* _REQUIREMENT_:
Make an exact copy, without pictures, of the lines below from the one containing "Viewport: 743px width, 419px" to the last line, both ends included.

[Stored records]

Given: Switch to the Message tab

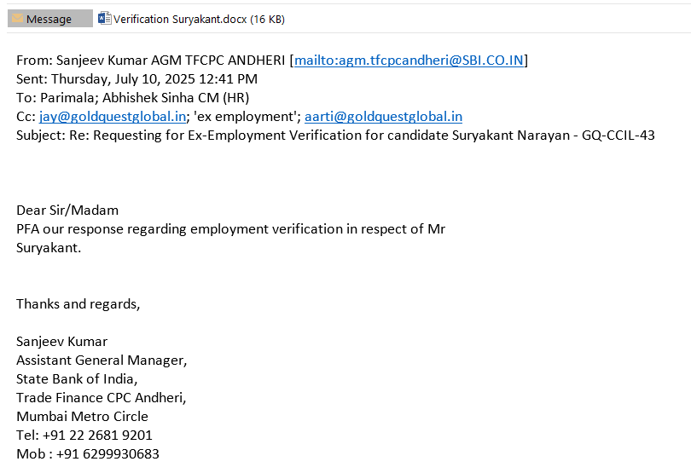Looking at the screenshot, I should tap(49, 19).
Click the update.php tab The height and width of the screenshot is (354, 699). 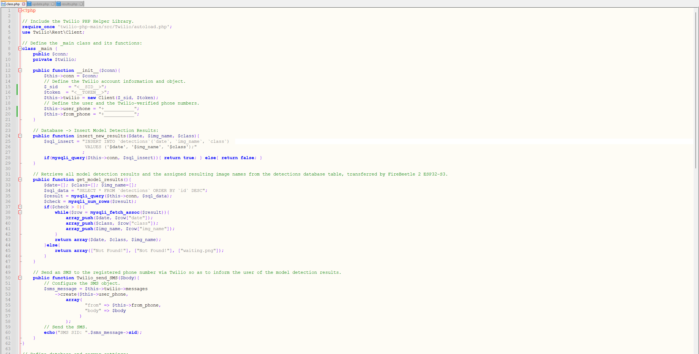click(x=40, y=4)
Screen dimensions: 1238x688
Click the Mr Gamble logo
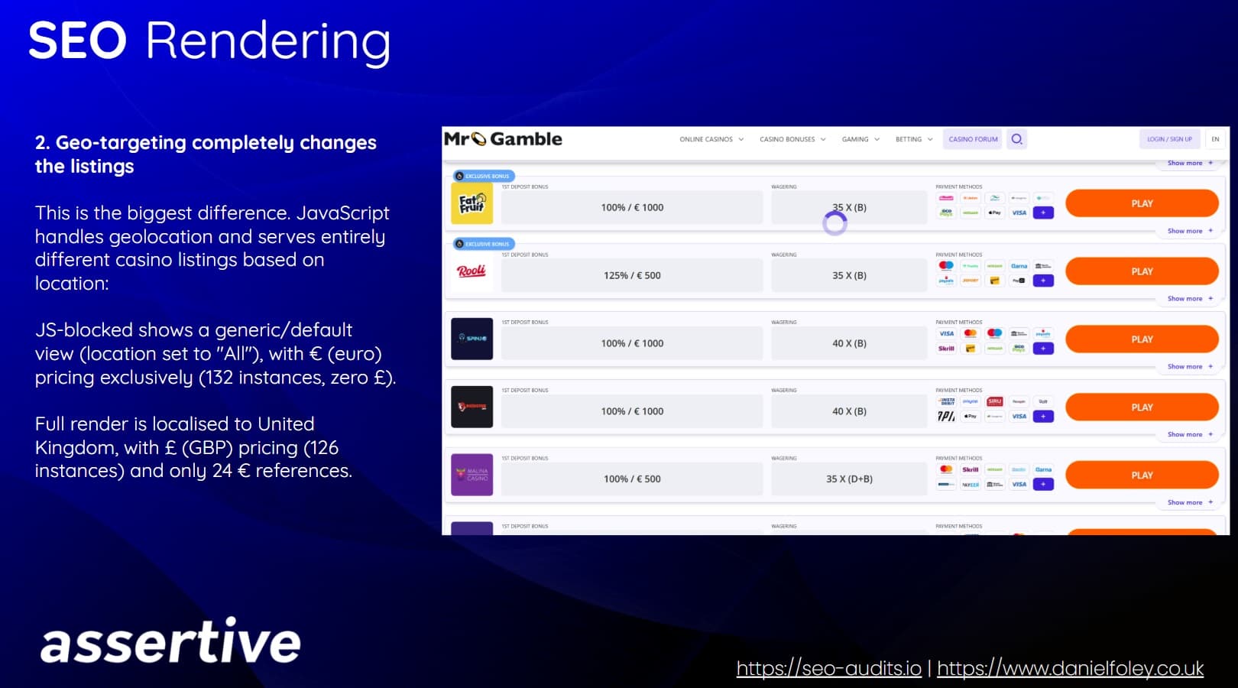[503, 139]
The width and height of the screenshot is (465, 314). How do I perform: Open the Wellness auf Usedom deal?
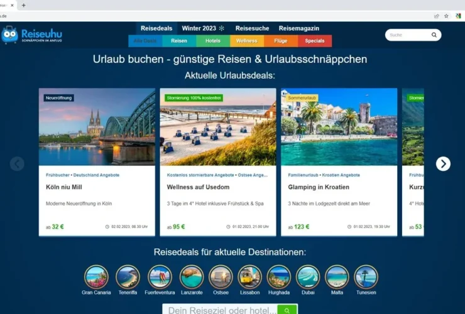tap(198, 187)
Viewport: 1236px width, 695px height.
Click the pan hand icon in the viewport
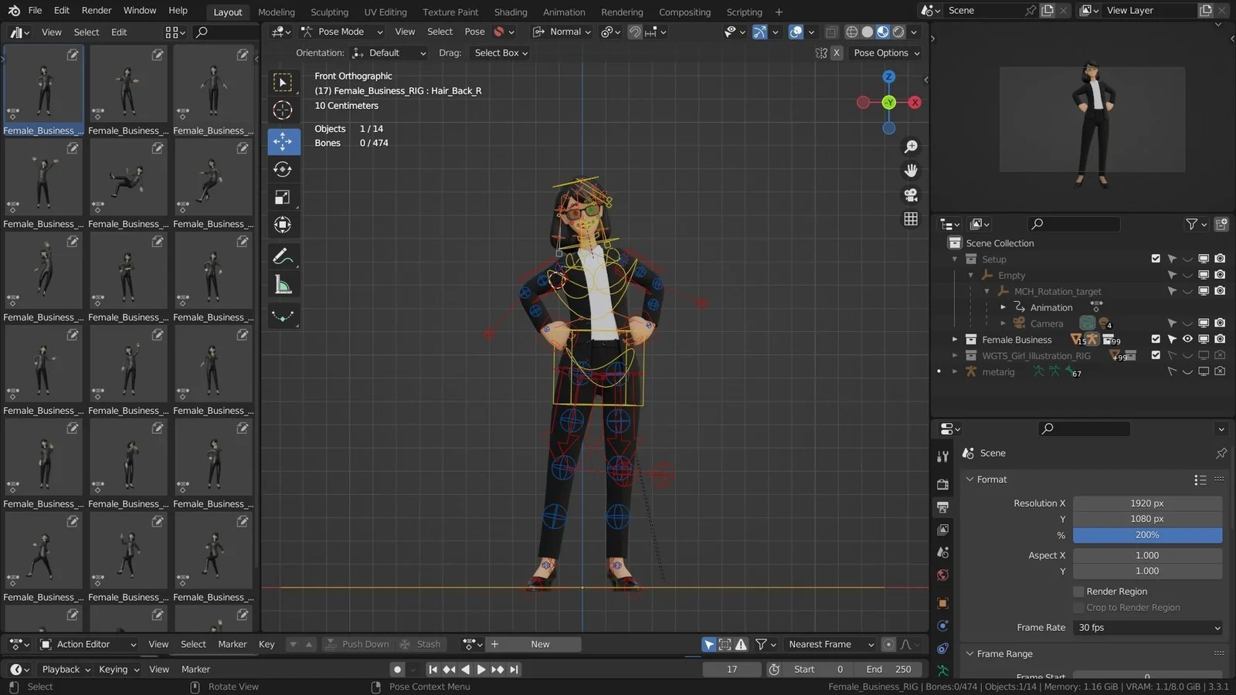[x=911, y=171]
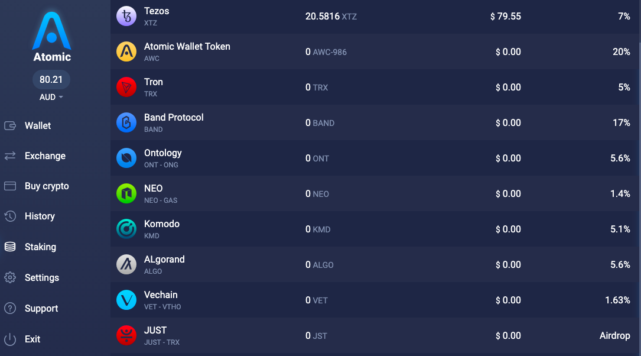Image resolution: width=641 pixels, height=356 pixels.
Task: Click the Vechain V coin icon
Action: pyautogui.click(x=126, y=300)
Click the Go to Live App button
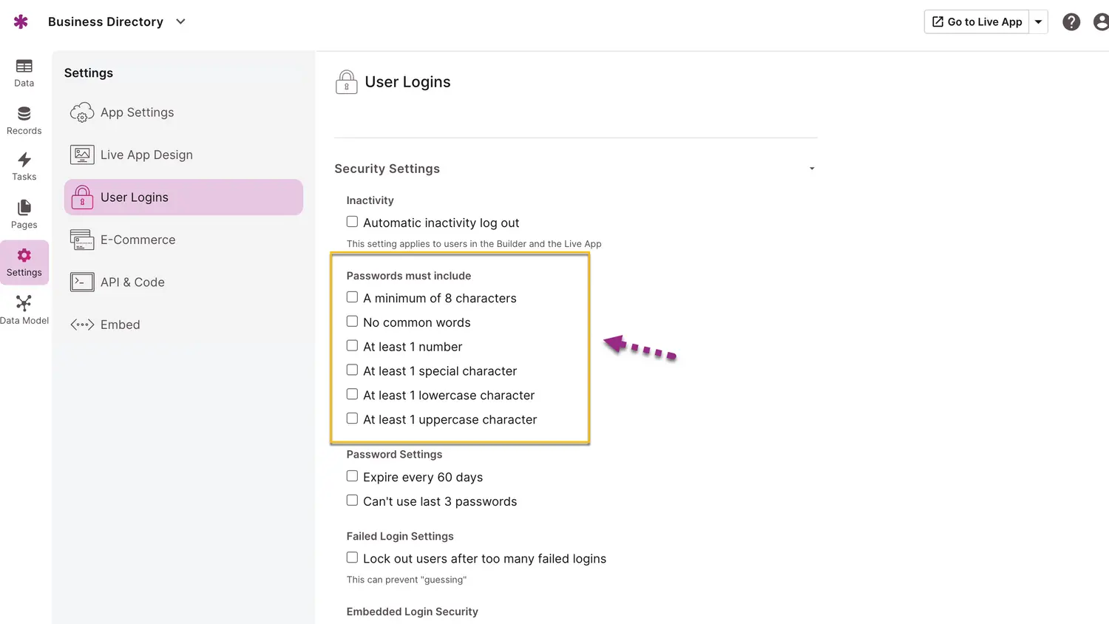The image size is (1109, 624). click(x=976, y=21)
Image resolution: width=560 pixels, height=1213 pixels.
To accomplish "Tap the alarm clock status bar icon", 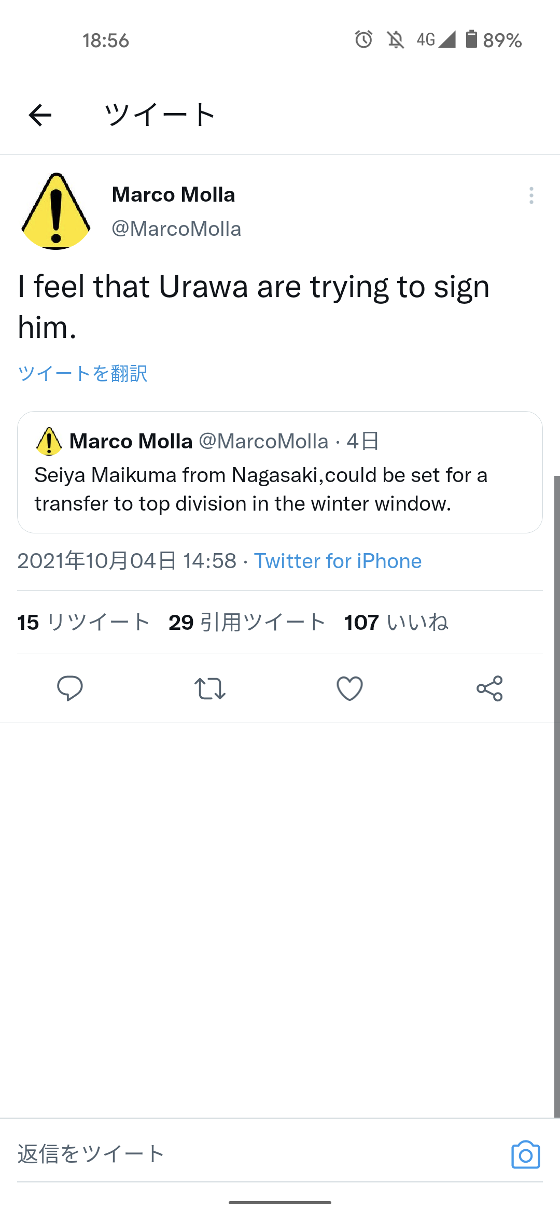I will tap(363, 39).
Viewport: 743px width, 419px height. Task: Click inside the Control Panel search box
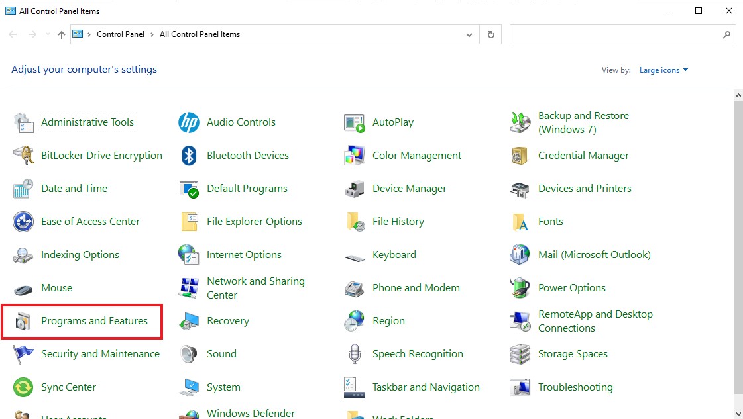(613, 34)
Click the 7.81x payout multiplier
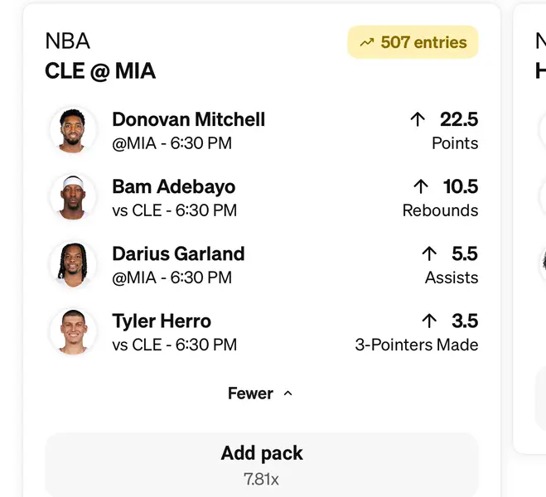546x497 pixels. click(x=262, y=478)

* _SOLVED PROBLEM_:
Viewport: 743px width, 419px height. Task: Click inside the Control Panel search box
(613, 34)
Click the 7.81x payout multiplier
546x497 pixels. click(x=262, y=478)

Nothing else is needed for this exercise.